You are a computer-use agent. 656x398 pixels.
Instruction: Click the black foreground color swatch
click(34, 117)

* * *

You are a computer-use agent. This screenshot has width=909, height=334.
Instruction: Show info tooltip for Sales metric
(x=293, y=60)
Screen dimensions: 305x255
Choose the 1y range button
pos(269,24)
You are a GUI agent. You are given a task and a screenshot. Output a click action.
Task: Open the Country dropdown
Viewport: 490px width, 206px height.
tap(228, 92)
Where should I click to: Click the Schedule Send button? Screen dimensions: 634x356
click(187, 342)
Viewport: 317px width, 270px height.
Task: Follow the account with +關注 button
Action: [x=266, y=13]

* * *

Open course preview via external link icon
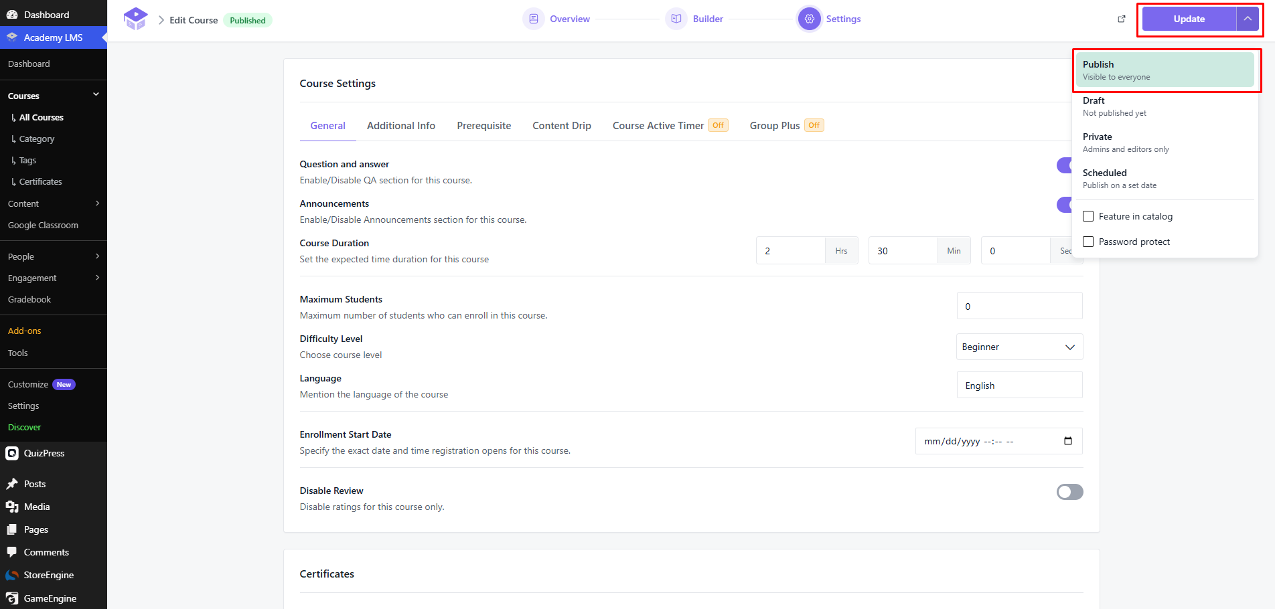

Required work. Look through the data above. Each line containing the word "screenshot" needs to be copied.

Task output.
You are a computer-use agent. This screenshot has width=909, height=334.
You are a GUI agent. You are given a task and a screenshot. Output a click action.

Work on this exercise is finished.